_Required work_:
**a)** In the text about corporate money in politics, in what year did Thomas Jefferson write the letter it quotes?
**b)** Repeat word for word the part of the text about corporate campaign contributions from "This skepticism was" to "the tax code.".
**c)** Go on with the text about the Supreme Court case on corporate campaign contributions from the point where it stops.

BEGIN Selected text

The founders were wary of corporate influence on politics — and their rhetoric sometimes got pretty heated. In an 1816 letter, Thomas Jefferson declared his hope to “crush in its birth the aristocracy of our moneyed corporations, which dare already to challenge our government to a trial of strength and bid defiance to the laws of our country.”

This skepticism was enshrined in law in the early 20th century when the nation adopted strict rules banning corporations from contributing to political campaigns. Today that ban is in danger from the Supreme Court, which hears arguments next month in a little-noticed case that could open the floodgates to corporate money in politics.

The court has gone to extraordinary lengths to hear the case. And there are worrying signs that there may well be five votes to rule that the ban on corporate contributions violates the First Amendment.

If the ban is struck down, corporations may soon be writing large checks to the same elected officials whom they are asking to give them bailouts or to remove health-and-safety regulations from their factories or to insert customized loopholes into the tax code.

The entire article is not that long and well worth a read for the history and set up for the case at bar. Cohen is right that the ban is in jeopardy; and the Roberts court does seem to have a hard on for this issue, having taken extraordinary steps to wade into this case, which is not that well set up for a Supreme Court determination on such a critical and far reaching issue.

END Selected text
BEGIN Information given

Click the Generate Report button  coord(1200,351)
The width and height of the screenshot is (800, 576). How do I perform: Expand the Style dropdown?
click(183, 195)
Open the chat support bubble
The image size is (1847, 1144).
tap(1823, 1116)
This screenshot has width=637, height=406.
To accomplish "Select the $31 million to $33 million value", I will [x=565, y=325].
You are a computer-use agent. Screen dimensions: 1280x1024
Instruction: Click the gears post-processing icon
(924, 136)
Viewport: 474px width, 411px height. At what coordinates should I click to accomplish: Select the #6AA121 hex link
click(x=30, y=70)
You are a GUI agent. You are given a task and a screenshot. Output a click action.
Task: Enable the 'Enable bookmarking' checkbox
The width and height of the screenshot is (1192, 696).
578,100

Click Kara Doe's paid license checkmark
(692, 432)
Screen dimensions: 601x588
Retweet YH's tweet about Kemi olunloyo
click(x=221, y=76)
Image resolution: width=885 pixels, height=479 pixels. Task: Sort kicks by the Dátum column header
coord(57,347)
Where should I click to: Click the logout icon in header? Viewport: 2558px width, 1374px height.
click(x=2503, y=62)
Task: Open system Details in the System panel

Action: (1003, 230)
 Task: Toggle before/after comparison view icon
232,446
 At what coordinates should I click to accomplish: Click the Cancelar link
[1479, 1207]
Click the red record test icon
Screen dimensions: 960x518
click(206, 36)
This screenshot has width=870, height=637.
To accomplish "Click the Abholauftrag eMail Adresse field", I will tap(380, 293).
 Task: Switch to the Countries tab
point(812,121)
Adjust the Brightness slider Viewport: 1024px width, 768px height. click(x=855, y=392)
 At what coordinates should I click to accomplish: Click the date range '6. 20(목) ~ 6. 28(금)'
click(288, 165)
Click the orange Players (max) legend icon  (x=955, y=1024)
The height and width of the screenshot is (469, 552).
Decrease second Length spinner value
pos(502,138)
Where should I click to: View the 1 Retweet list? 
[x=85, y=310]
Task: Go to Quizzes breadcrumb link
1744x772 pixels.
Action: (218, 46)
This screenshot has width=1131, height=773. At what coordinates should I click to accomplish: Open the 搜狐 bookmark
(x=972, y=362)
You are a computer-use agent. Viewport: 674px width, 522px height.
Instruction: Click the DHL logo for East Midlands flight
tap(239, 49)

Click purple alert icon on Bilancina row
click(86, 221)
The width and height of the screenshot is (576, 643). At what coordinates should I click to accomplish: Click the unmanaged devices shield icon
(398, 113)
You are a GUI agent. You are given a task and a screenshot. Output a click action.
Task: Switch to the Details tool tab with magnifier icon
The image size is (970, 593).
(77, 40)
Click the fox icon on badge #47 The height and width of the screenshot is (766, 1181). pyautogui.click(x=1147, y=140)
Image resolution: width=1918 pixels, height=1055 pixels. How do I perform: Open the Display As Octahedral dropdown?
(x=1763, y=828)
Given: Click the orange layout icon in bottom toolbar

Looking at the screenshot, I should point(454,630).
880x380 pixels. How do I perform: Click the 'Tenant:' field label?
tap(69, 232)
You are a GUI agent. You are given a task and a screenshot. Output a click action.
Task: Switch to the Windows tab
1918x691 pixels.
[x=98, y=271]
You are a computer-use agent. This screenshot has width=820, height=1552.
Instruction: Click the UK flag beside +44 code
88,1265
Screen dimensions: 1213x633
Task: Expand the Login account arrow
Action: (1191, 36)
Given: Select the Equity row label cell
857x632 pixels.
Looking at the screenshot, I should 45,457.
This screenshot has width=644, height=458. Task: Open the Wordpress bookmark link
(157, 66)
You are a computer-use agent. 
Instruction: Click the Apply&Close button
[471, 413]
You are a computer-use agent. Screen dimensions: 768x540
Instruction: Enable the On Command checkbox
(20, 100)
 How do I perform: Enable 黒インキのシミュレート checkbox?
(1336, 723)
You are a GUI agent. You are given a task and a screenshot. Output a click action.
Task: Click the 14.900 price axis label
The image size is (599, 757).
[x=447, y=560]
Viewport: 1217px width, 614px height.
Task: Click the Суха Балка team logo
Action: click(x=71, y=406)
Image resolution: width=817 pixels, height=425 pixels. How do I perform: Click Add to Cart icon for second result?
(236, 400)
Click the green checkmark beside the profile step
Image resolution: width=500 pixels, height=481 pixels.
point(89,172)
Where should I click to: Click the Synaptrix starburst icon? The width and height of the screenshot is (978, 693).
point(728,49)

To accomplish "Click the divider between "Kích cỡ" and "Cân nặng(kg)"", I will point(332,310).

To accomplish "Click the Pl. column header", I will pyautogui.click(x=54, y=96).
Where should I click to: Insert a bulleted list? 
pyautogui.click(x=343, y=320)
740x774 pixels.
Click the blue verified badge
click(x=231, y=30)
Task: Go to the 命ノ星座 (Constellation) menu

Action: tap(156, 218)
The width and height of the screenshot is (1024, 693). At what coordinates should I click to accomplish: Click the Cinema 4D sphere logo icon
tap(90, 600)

END Information given

_Task-by-task answers_:
**a)** 1816

**b)**
This skepticism was enshrined in law in the early 20th century when the nation adopted strict rules banning corporations from contributing to political campaigns. Today that ban is in danger from the Supreme Court, which hears arguments next month in a little-noticed case that could open the floodgates to corporate money in politics.

The court has gone to extraordinary lengths to hear the case. And there are worrying signs that there may well be five votes to rule that the ban on corporate contributions violates the First Amendment.

If the ban is struck down, corporations may soon be writing large checks to the same elected officials whom they are asking to give them bailouts or to remove health-and-safety regulations from their factories or to insert customized loopholes into the tax code.

**c)**
The Court did indeed take a case in which the ban on corporate political contributions was not a central issue and instructed the parties to brief on the ban’s constitutionality. The Court then accelerated oral argument on its calendar to a September date before the new SCOTUS term even starts. This sure looks to be the handiwork of Chief Justice John Roberts; anybody who says Roberts is not an "activist judge", and has no agenda, is nuttier than a fruitcake.

I do wish, however, that Cohen had written a longer piece and gone into some of the other fascinating aspects of this very important case. First off, Cohen did not even mention that this is the infamous "Hillary: The Movie" case from the 2008 primary election campaign. Citizens United is a right wing political hatchet group run by David Bossie, one of the key front men for the Congressional Republicans pressing the Whitewater investigations. There is a lot of wingnut skulduggery rooting around in the background here.

Secondly, Cohen (nor I) isn’t kidding when he says the Court is reaching wildly to frame the issues as it has demanded on corporate campaign donations. The issues on appeal were originally: (1) did the 2003 decision in McConnell v. FEC resolve the constitutionality of as-applied challenges to the disclosure and disclaimer rules; (2) do said rules impose an unconstitutional burden when applied to ”political speech” protected by the FEC v. Wisconsin Right to Life decision; (3) did the FEC v. Wisconsin Right To Life decision require, for regulation, a definite call for a vote for or against a candidate; and (4) whether a feature-length documentary can be treated as if it were an “ad” of the kind at issue in the McConnell v. FEC decision. With, really, a fair amount of emphasis on "4", whether the movie was a political ad. This is a far cry from where the Roberts Court is now heading.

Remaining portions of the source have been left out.